Posted: May 28, 2008

A British amateur astronomer has discovered the fastest rotating asteroid in the Solar System as part of the Faulkes Telescope near-Earth asteroid project.

Astronomer Richard Miles, who is currently serving as vice- president of the British Astronomical Association, made his exciting discovery on April 29 using the Faulkes Telescope South in Australia, which he operated remotely using the Internet from his home in Dorset. Confirmation of his discovery was formally announced by the International Astronomical Union on Thursday 22 May.

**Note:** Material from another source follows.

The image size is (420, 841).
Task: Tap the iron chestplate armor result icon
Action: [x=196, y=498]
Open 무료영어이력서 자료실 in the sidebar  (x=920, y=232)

Asteroid 2008HJ speeds across the sky, covering around 1,500 kilometres and almost making one complete revolution in the time it took to snap this image (top). The bottom left image shows a 15 second exposure using the 2 metre Faulkes Telescope South and the right hand image shows the same area of sky from the ESO Online Digitised Sky Survey. The white line in the left hand image shows the distance moved during the exposure. Image: Richard Miles/Faulkes Telescope South.

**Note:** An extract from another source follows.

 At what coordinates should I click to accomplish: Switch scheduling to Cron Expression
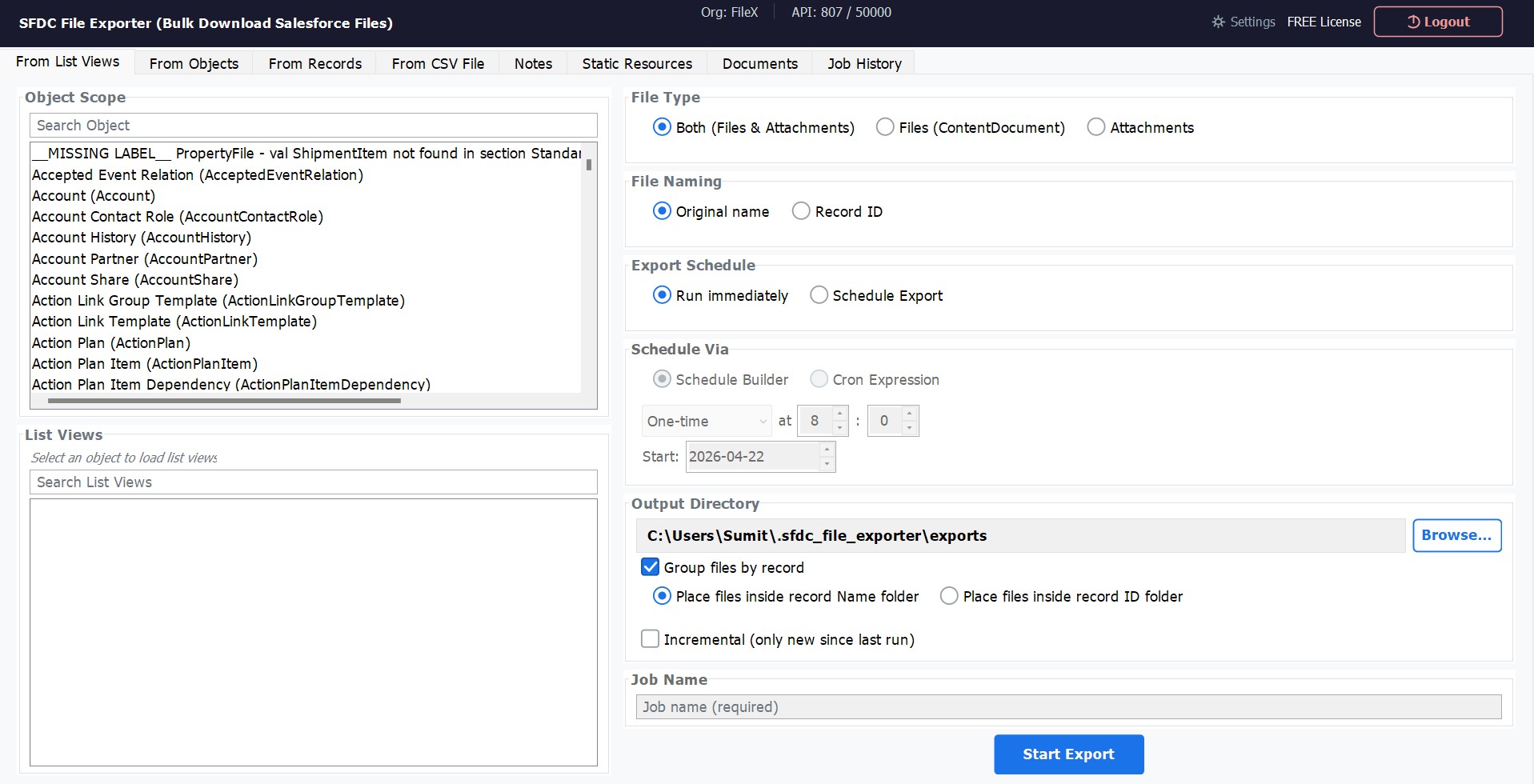pyautogui.click(x=819, y=379)
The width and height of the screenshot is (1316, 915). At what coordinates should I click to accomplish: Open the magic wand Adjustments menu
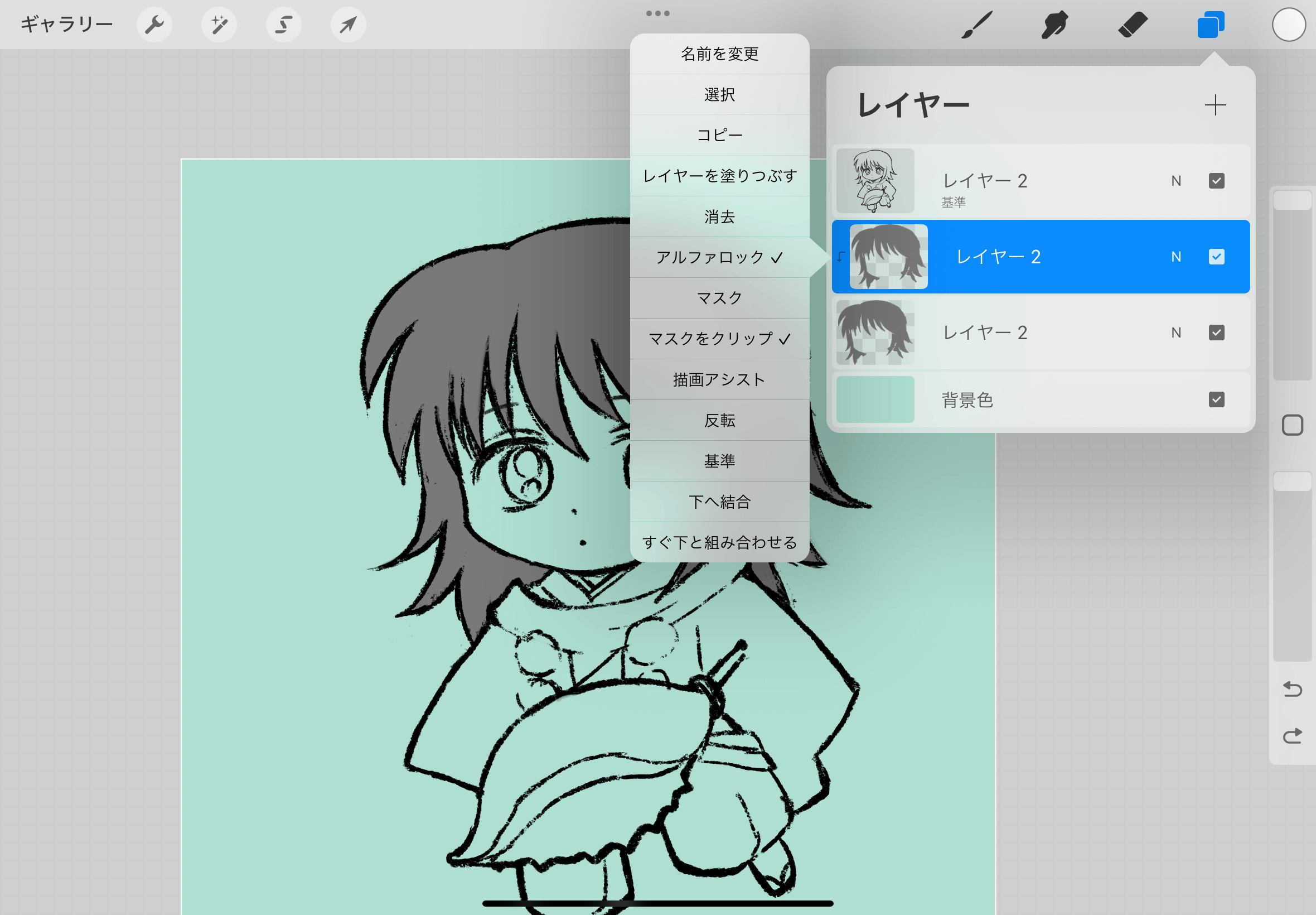[219, 25]
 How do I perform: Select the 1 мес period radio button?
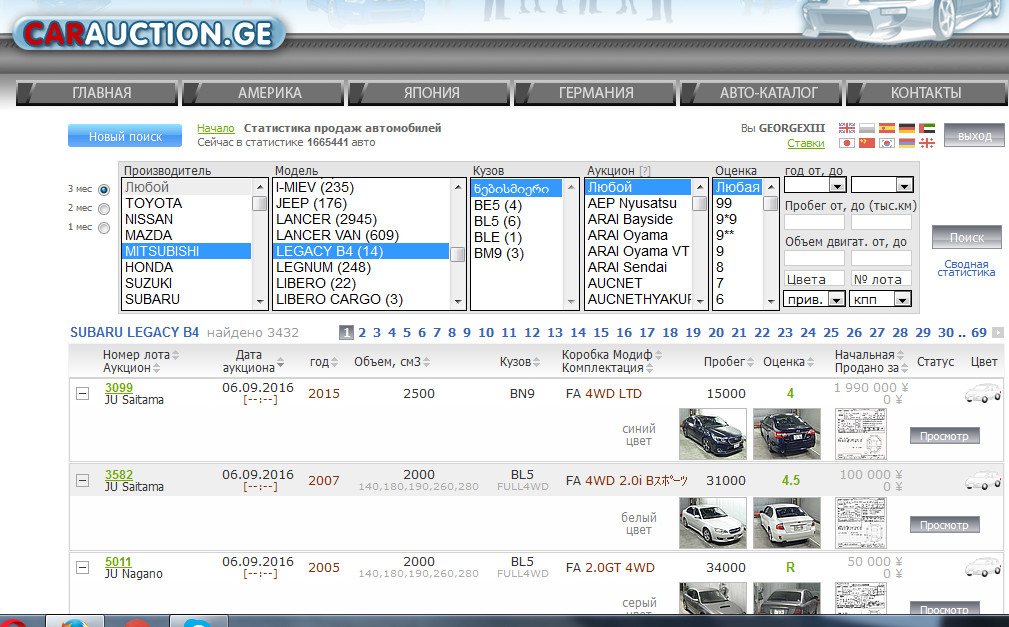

Asteroid 2008HJ is revolving once every 42.7 seconds, classifying it as a “superfast rotator”. The previous record holder was asteroid 2000 DO8, discovered eight years ago and found to rotate once every 78 seconds. Asteroid 2008HJ is a compact stony object some 12 metres by 24 metres in size, smaller than a tennis court yet probably having a mass in excess of 5,000 tonnes. It was moving at almost 45 kilometres per second when it hurtled past the Earth at a distance of 1 million kilometres in late April.


Example of the rotational light curve showing the asteroid's variation in brightness as it rotates, reflecting the sunlight differently as it tumbles through space. Image: Richard Miles/Faulkes Telescope South.

This latest discovery is the most recent outcome of a new Faulkes Telescope project to survey the properties of small, less than 150-metre diameter, near-Earth asteroids. UK schools and colleges have already participated in the project, which in April had an early success having found that asteroid 2008 GP3 rotates once every 11.8 minutes. The latest discovery should prove especially encouraging to schools, colleges and other amateur astronomers looking to participate in the Faulkes Telescope project, given the high chance of success. One challenge will be to find objects spinning even faster than 2008HJ!

"A discovery like this demonstrates the capabilities of amateur astronomers and school students to produce exciting scientific results if given the right tools,” says Dr Paul Roche, director of the Faulkes Telescope Project at Cardiff University. “By providing Richard with access to a big telescope we have smashed the previous record, and opened up the search for even faster objects to UK amateur astronomers and school students. This helps to put all that classroom science, maths and IT to real use!"

Our knowledge of the near-Earth population of small asteroids is very sparse, so schools and amateurs can contribute directly to our understanding of these potentially Earth-threatening objects.